Exercise directions
Reproduce each of the items below with "industry" changed to "sector" and every other word left unchanged. Leave out the pictures.
** Begin **
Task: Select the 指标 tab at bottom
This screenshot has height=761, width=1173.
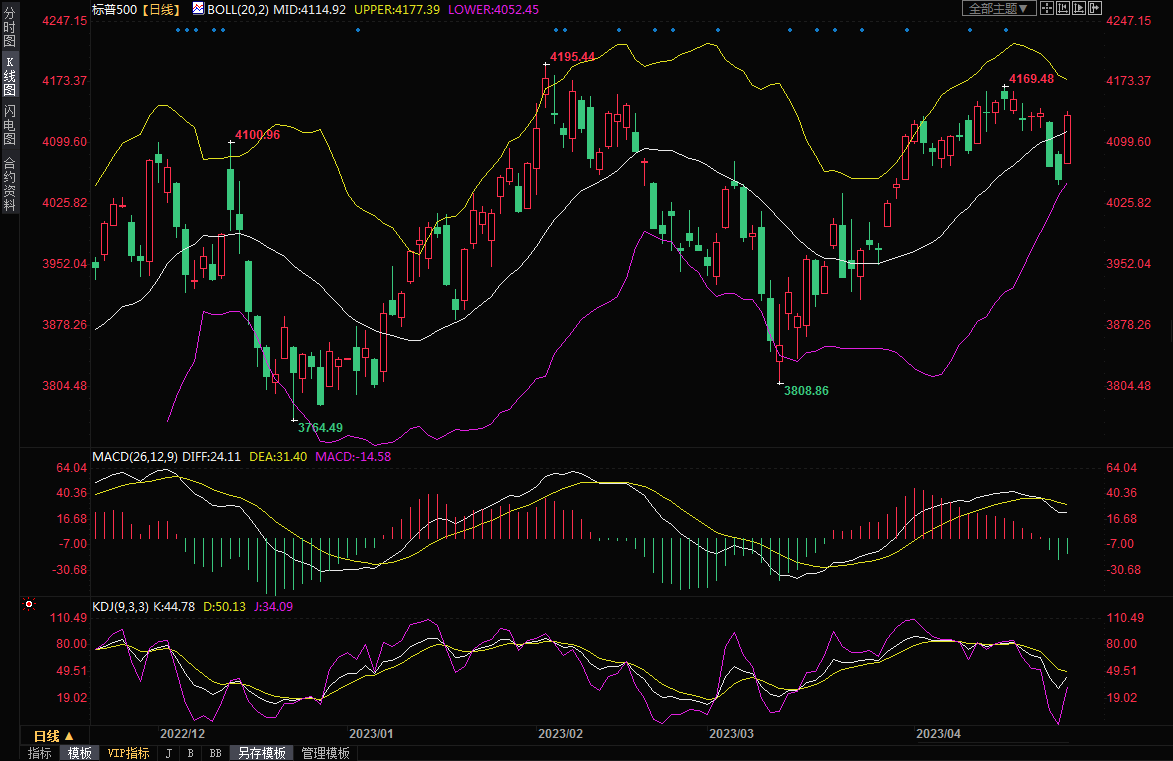Action: pos(40,753)
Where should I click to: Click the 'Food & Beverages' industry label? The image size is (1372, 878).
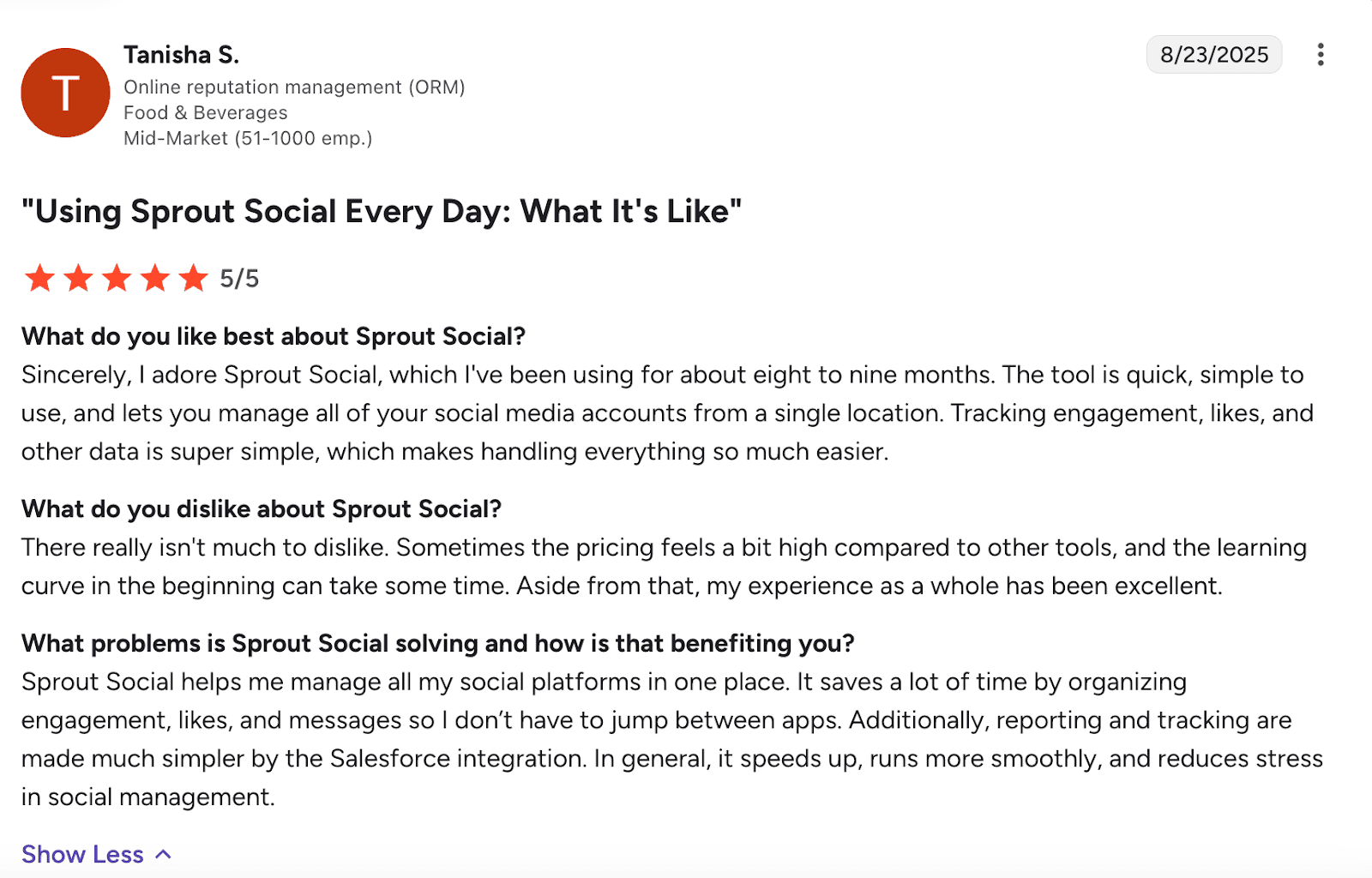(206, 113)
** End **
Task answer
Task: Select the 指标 tab at bottom
This screenshot has height=761, width=1173.
Action: pos(40,753)
Where should I click to: Click the 'Food & Beverages' sector label? The image size is (1372, 878).
(206, 113)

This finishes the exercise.